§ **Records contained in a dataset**
/---
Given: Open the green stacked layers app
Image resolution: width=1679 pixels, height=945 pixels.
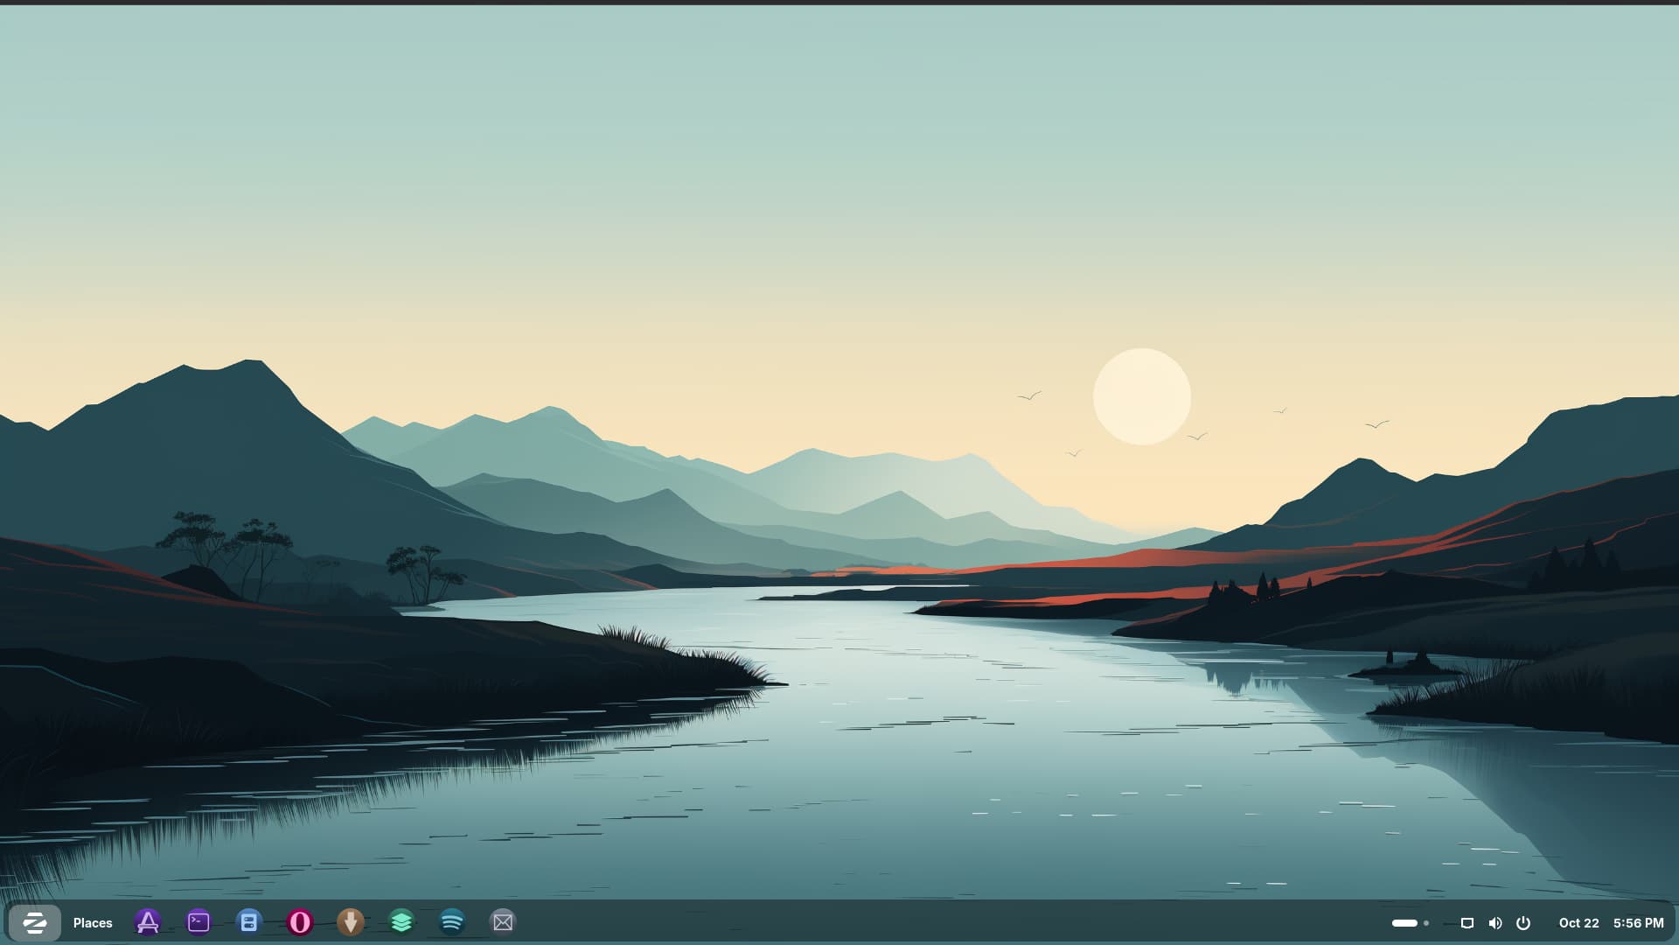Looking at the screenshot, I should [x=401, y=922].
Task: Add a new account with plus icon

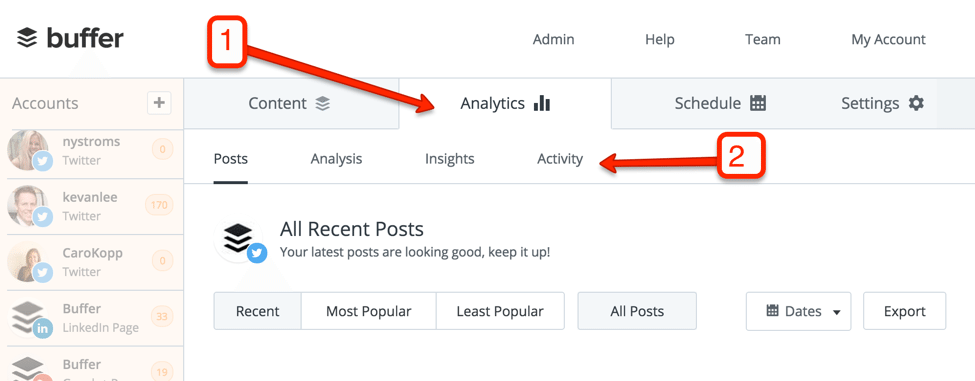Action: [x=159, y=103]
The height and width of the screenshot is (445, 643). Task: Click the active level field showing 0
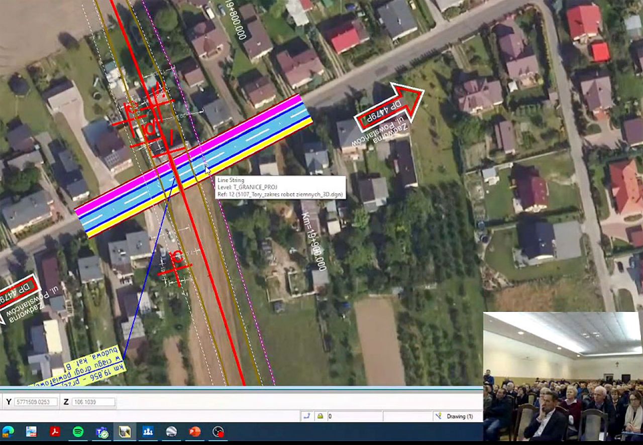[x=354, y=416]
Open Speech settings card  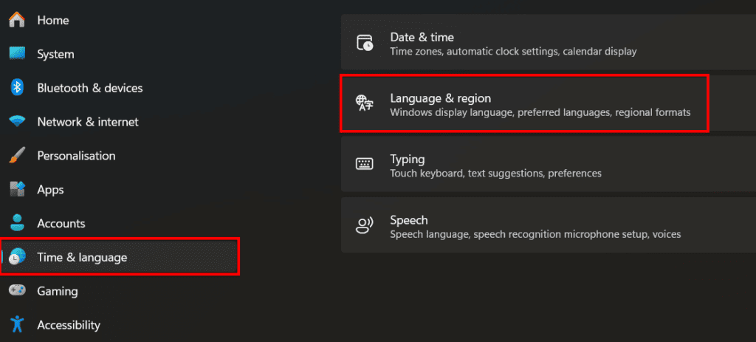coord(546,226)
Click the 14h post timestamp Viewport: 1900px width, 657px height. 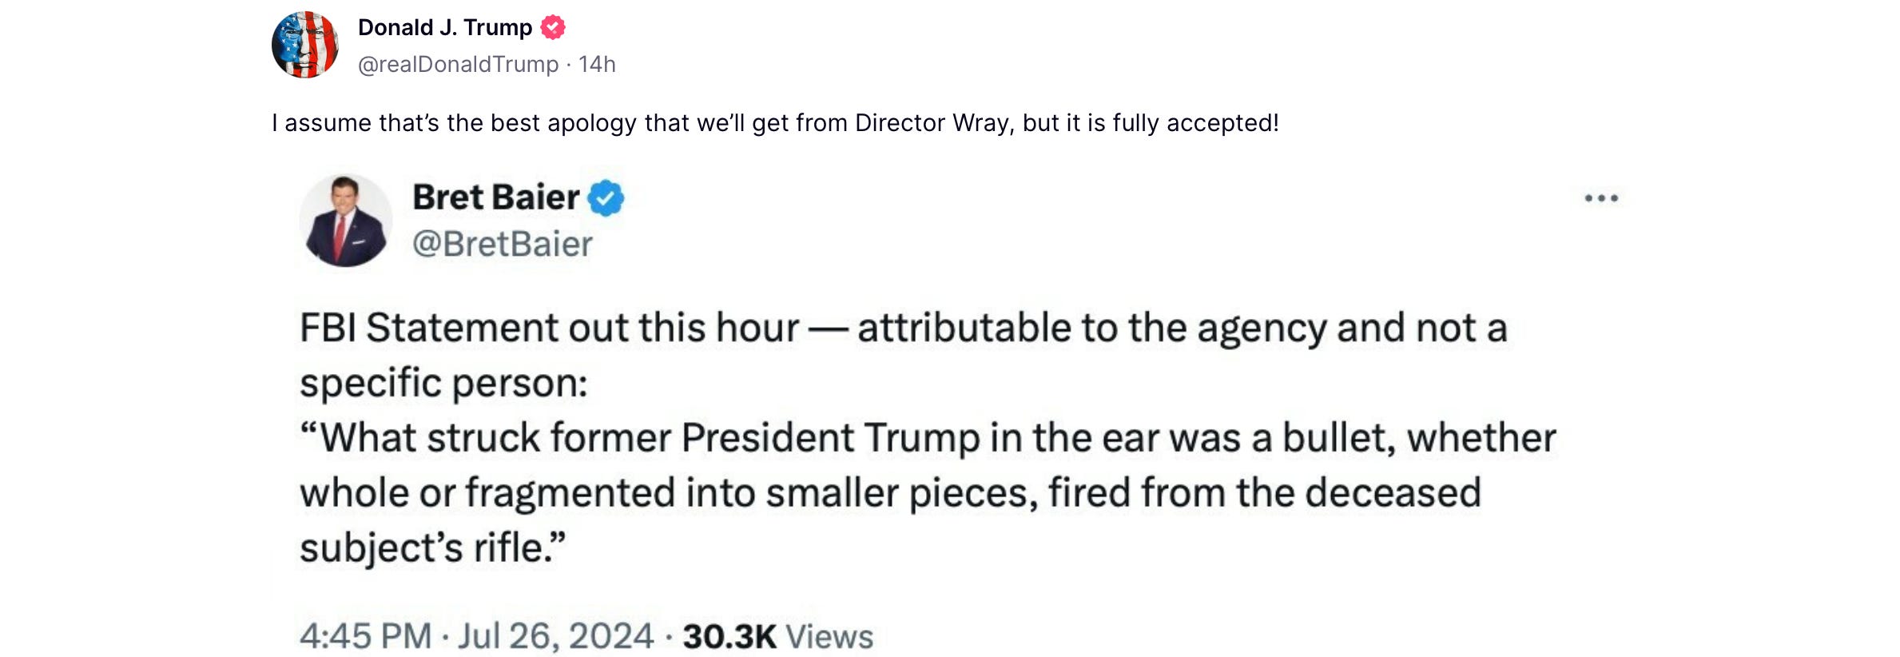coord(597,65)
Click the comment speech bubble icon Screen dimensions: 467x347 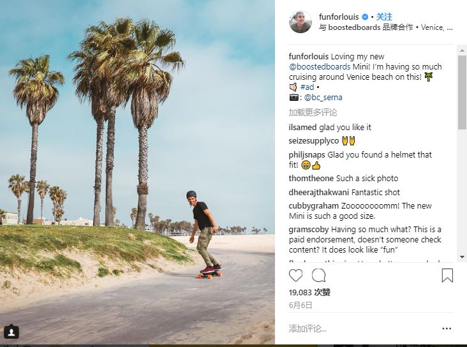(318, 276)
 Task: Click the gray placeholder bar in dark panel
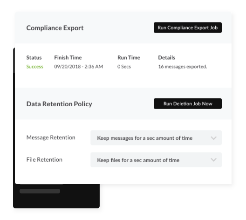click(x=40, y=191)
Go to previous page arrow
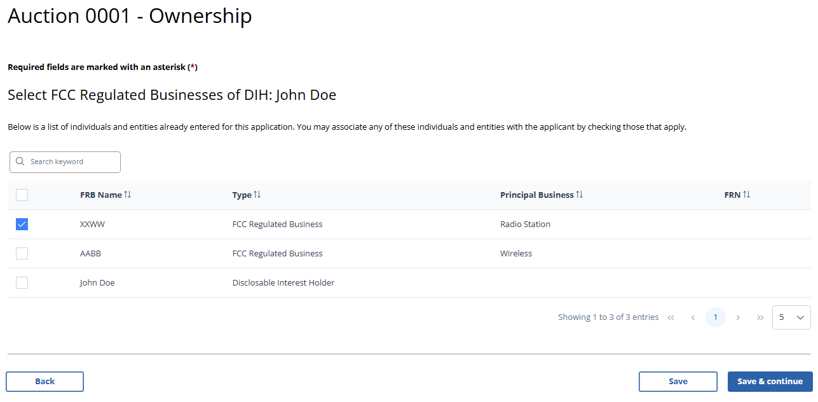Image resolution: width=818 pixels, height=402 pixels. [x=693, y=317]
\---
§ **What you need to do**
Print, please, exactly the lines from the one holding "Task: Click the gray" through the final line of the data, both included, while leaving out each picture.

§ **Solution**
 Task: Click the gray placeholder bar in dark panel
click(x=40, y=191)
Go to previous page arrow
Image resolution: width=818 pixels, height=402 pixels. [x=693, y=317]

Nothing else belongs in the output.